_Passage for review_:
_ _ _ _ _

In 1990, Harris returned to England and was elected a Fellow of New College, Oxford. At college level, she was a tutor in history. She also lectures in the Faculty of History, University of Oxford, and was granted a Title of Distinction in 2011 as Professor of Modern History. In 2016, she was elected a senior research fellow at All Souls College, Oxford.

Following Lourdes (1999), she was awarded the Wolfson History Prize in 2010 for her book The Man on Devil's Island, a biography on Alfred Dreyfus. From the 2010s onward, Harris's research shifted from French history toward the global and transnational history of religion and spirituality, including studies of Swami Vivekananda, Albert Schweitzer, Romain Rolland, Mahatma Gandhi, and Anagarika Dharmapala, and the exchange of Hindu and Buddhist ideas between South Asia and the West. In 2022, she published Guru to the World, a biography of the Indian monk Swami Vivekananda and his influence on spiritual life in both East and West.

In 2006, she delivered the George L. Mosse lectures at the University of Wisconsin, Madison. In 2017, delivered the George Macaulay Trevelyan lectures in Cambridge under the title "The Global Idealist Moment: Encounters between East and West, 1880–1940."

She is a member of the Editorial Board for Past & Present.

==Personal life==
In 1985, Harris married Iain Pears, an author. Together they have two sons.

In May 2016, Harris was one of 300 prominent historians, including Simon Schama and Niall Ferguson, who were signatories to a letter to The Guardian, telling voters that if they chose to leave the European Union on 23 June, they would be condemning Britain to irrelevance.

_ _ _ _ _

_Directions_:
**A)** In the passage about Harris, what prize did she receive in 2010, and for which book?
**B)** Name every person the passage about Harris lists as a subject of her studies in the global and transnational history of religion and spirituality.

_The data_:
_ _ _ _ _

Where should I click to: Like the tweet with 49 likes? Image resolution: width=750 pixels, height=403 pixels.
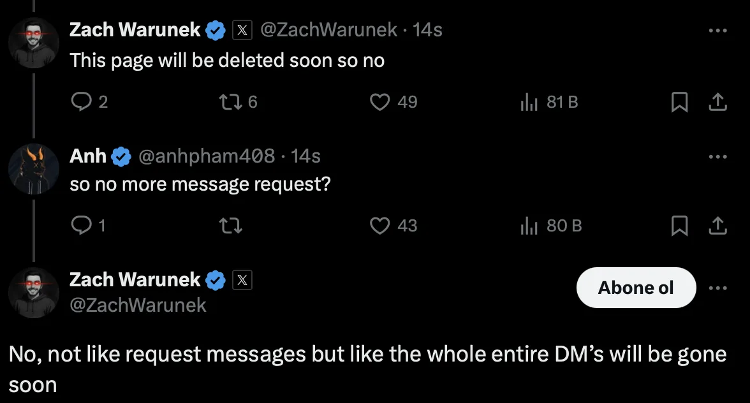pyautogui.click(x=380, y=102)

_ _ _ _ _

_Solutions to the problems_:
**A)** The Wolfson History Prize, for The Man on Devil's Island.

**B)** Swami Vivekananda, Albert Schweitzer, Romain Rolland, Mahatma Gandhi, Anagarika Dharmapala